In patients with varying degrees of renal impairment administered 20 mg IV Dynastat, parecoxib was rapidly cleared from plasma. Because renal elimination of valdecoxib is not important to its disposition, no changes in valdecoxib clearance were found even in patients with severe renal impairment or in patients undergoing dialysis (see section 4.2).
Moderate hepatic impairment did not result in a reduced rate or extent of parecoxib conversion to valdecoxib. In patients with moderate hepatic impairment (Child-Pugh score 7-9), treatment should be initiated with half the usual recommended dose of Dynastat and the maximum daily dose should be reduced to 40 mg since valdecoxib exposures were more than doubled (130%) in these patients. Patients with severe hepatic impairment have not been studied and therefore the use of Dynastat in patients with severe hepatic impairment is not recommended (see sections 4.2 and 4.3).
Non-clinical data reveal no special hazard for humans based on conventional studies of safety pharmacology or repeated dose toxicity at 2-fold the maximum human exposure to parecoxib. However, in the repeated dose toxicity studies in dogs and rats, the systemic exposures to valdecoxib (the active metabolite of parecoxib) were approximately 0.8-fold the systemic exposure in elderly human subjects at the maximum recommended therapeutic dose of 80 mg daily. Higher doses were associated with aggravation and delayed healing of skin infections, an effect probably associated with COX-2 inhibition.
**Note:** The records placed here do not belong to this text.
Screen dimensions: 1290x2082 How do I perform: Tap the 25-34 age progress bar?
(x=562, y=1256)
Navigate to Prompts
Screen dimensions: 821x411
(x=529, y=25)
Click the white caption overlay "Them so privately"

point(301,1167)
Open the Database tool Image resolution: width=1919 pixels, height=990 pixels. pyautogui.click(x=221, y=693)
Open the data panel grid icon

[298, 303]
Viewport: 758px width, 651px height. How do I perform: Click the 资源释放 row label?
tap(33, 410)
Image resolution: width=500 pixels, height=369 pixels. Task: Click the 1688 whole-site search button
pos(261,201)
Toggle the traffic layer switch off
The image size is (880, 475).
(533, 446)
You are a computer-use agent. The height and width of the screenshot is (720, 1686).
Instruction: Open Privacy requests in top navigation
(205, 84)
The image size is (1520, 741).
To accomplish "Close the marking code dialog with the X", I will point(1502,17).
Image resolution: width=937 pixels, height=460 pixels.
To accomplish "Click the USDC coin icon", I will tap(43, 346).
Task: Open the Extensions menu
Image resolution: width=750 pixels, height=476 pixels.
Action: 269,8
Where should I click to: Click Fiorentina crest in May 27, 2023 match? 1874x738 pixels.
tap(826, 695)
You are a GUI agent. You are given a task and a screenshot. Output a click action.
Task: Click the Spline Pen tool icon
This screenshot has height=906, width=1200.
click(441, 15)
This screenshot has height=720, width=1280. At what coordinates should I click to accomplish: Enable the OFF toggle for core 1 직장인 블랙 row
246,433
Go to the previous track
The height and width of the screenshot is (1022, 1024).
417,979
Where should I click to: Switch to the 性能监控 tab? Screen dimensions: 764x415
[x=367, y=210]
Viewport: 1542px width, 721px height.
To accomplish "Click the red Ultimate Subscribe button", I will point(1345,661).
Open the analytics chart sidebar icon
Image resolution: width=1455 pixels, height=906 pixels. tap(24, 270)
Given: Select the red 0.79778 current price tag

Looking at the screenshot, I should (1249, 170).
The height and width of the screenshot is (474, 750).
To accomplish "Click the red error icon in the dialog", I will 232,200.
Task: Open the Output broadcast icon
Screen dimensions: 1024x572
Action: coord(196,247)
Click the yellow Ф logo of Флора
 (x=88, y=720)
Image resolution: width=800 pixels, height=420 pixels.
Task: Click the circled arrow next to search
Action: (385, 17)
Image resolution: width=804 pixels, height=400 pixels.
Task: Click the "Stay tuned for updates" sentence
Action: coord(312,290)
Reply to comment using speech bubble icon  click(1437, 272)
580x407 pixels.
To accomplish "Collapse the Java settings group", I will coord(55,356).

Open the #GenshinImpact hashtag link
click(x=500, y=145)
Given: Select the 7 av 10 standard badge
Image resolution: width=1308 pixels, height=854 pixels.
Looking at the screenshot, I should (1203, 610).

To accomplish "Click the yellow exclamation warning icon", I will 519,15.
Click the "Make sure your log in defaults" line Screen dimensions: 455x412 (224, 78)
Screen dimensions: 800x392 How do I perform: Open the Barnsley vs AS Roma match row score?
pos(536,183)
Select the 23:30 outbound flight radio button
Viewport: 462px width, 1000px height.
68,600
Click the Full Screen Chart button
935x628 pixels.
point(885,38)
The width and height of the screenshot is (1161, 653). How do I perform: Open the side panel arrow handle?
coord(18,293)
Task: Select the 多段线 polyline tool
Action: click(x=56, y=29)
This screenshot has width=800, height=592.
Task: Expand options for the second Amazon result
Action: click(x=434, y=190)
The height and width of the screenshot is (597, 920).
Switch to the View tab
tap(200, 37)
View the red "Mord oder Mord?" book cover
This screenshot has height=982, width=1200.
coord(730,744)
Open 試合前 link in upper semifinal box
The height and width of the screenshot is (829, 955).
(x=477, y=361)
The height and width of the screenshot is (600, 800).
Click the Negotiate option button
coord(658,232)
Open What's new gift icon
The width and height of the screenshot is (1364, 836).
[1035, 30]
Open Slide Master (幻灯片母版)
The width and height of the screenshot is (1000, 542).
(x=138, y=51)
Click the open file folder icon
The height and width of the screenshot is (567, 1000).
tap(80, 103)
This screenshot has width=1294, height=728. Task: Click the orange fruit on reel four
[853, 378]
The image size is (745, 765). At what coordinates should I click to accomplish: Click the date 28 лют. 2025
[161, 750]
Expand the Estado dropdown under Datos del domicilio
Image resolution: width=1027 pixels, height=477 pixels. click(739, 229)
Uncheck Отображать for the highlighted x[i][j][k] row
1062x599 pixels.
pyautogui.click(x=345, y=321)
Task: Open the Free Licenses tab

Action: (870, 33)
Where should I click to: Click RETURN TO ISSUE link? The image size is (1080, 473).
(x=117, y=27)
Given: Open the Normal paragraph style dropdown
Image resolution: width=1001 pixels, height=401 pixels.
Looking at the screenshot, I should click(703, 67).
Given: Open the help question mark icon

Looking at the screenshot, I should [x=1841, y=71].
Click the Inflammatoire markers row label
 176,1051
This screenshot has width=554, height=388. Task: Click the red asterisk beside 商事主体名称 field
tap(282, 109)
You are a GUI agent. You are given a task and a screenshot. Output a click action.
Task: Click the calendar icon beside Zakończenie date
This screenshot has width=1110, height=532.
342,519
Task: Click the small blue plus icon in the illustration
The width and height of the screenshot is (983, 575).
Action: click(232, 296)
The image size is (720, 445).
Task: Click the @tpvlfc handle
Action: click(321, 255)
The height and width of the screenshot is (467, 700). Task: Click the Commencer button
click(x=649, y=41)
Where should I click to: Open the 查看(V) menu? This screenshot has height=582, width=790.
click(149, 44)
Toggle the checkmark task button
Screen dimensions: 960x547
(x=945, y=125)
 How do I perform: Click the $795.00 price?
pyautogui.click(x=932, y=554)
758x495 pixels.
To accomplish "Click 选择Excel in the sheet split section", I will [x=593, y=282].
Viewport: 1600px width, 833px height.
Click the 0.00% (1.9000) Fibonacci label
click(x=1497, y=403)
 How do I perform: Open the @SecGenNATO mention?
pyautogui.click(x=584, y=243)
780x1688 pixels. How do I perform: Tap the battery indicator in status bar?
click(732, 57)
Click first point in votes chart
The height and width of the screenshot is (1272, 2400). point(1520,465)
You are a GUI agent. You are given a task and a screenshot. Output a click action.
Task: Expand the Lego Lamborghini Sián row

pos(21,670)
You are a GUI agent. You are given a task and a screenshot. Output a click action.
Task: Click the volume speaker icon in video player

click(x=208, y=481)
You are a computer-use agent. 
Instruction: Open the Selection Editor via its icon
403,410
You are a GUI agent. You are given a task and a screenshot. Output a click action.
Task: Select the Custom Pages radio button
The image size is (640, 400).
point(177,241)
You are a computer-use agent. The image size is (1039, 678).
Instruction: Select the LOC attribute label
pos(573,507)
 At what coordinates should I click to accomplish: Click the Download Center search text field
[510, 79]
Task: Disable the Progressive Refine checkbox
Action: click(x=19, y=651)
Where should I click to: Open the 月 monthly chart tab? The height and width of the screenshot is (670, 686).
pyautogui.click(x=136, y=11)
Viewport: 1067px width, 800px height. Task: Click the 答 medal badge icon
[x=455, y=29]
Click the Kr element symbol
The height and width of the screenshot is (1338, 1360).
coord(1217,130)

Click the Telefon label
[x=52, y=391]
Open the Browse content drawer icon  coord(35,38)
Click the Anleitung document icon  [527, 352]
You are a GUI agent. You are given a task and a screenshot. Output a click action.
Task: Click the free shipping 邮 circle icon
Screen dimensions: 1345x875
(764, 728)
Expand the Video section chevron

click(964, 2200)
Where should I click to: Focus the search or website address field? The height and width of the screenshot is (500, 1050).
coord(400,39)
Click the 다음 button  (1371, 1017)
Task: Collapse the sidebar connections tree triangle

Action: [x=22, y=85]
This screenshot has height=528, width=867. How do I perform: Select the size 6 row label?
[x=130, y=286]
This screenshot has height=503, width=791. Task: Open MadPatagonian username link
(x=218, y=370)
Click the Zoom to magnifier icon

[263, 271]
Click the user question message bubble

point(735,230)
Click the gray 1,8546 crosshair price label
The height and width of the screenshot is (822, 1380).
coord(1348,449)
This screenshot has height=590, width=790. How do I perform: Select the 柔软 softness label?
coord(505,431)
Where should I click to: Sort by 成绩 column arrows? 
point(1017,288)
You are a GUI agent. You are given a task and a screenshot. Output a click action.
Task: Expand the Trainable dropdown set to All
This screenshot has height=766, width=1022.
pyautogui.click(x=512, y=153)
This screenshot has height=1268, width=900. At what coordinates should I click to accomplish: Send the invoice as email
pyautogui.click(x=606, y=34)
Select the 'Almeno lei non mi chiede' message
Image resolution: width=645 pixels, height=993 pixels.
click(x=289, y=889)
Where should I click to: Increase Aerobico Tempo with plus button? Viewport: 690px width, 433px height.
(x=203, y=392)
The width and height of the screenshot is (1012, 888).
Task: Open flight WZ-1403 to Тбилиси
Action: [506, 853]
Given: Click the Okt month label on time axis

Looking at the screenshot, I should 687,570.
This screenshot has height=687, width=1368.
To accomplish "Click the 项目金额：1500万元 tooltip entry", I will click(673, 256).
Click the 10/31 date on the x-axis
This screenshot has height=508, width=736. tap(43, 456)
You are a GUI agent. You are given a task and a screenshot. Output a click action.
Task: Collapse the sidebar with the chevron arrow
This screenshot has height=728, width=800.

In reproduction toxicity tests, the incidence of post-implantation losses, resorptions and foetal body weight retardation occurred at doses not producing maternal toxicity in the rabbit studies. No effects of parecoxib on male or female fertilities were found in rats.
The effects of parecoxib have not been evaluated in late pregnancy or in the pre- and postnatal period.
Parecoxib administered intravenously to lactating rats as a single dose showed concentrations of parecoxib, valdecoxib and a valdecoxib active metabolite in milk similar to that of maternal plasma.
The carcinogenic potential of parecoxib has not been evaluated.